Directive A - Write out the entire vibrato passage below, word for word.

─── Excerpted passage

The additional information is used for obtaining desired vibrato
cycle, vibrato (pitch) depth, and tremolo depth by changing the
vibrato database VDB data at the time of voice synthesis. Also, the
information is used for preventing undesired change when the pitch
or gain does not change around the average pitch or gain of the
region but changes with generally inclining or declining.
FIG. 4 is an example of a vibrato body part. However the pitch with
the most remarkable change is shown in this figure as same as in
FIG. 2, actually, the volume and the tone color also change, and
these volume and tone colors are also arranged into database by the
similar method.
First, a wave of the vibrato attack part is picked up as shown in
the figure. The vibrato body part is a part changing cyclically
following to the vibrato attack part. A beginning and an ending of
the vibrato body part is the maximum value of the pitch change with
considering a smooth connection between the vibrato attack part and
the vibrato release part.

──────
─── Data records

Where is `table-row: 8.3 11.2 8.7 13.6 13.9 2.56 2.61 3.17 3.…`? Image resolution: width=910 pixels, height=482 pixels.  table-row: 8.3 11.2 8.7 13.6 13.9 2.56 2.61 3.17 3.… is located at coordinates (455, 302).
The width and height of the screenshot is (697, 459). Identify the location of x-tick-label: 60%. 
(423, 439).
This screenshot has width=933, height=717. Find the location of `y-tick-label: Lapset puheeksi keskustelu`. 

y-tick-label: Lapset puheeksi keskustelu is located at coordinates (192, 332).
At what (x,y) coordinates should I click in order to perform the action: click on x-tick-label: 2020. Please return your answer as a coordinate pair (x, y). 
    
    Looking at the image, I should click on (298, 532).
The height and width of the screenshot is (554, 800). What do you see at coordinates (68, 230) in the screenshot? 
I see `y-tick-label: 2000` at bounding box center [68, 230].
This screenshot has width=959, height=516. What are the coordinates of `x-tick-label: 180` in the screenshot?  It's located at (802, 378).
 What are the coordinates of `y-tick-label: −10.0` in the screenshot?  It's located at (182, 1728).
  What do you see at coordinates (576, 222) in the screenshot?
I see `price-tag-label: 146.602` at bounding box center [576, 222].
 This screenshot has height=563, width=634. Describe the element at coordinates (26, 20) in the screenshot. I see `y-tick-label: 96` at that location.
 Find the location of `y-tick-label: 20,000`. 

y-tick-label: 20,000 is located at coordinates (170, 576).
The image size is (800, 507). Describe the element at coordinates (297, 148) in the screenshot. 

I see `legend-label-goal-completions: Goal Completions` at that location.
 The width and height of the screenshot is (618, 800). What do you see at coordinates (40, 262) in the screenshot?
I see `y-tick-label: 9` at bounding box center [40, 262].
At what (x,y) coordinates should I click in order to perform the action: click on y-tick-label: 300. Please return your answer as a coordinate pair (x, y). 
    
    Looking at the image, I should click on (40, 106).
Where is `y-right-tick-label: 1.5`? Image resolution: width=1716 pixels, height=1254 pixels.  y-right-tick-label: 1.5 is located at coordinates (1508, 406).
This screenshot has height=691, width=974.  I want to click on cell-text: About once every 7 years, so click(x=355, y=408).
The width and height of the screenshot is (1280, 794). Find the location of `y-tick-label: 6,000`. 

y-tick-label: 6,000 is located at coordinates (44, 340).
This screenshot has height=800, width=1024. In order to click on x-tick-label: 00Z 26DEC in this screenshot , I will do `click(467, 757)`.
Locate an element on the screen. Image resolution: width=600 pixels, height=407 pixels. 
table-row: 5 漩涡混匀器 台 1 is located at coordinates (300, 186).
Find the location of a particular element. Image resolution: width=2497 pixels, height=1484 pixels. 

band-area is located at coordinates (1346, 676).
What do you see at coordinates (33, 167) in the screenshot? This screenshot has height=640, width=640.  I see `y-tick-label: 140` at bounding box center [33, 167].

──────

Directive B - In the rows, edit the lines that begin at the line containing "This screenshot has height=800, width=1024." and stop after the line containing "table-row: 5 漩涡混匀器" by replacing "Image resolution" with "Screenshot size" and keeping everything else the same. Return only those lines.

Expected output A -
The additional information is used for obtaining desired vibrato
cycle, vibrato (pitch) depth, and tremolo depth by changing the
vibrato database VDB data at the time of voice synthesis. Also, the
information is used for preventing undesired change when the pitch
or gain does not change around the average pitch or gain of the
region but changes with generally inclining or declining.
FIG. 4 is an example of a vibrato body part. However the pitch with
the most remarkable change is shown in this figure as same as in
FIG. 2, actually, the volume and the tone color also change, and
these volume and tone colors are also arranged into database by the
similar method.
First, a wave of the vibrato attack part is picked up as shown in
the figure. The vibrato body part is a part changing cyclically
following to the vibrato attack part. A beginning and an ending of
the vibrato body part is the maximum value of the pitch change with
considering a smooth connection between the vibrato attack part and
the vibrato release part.

Expected output B -
This screenshot has height=800, width=1024. In order to click on x-tick-label: 00Z 26DEC in this screenshot , I will do `click(467, 757)`.
Locate an element on the screen. Screenshot size: width=600 pixels, height=407 pixels. 
table-row: 5 漩涡混匀器 台 1 is located at coordinates (300, 186).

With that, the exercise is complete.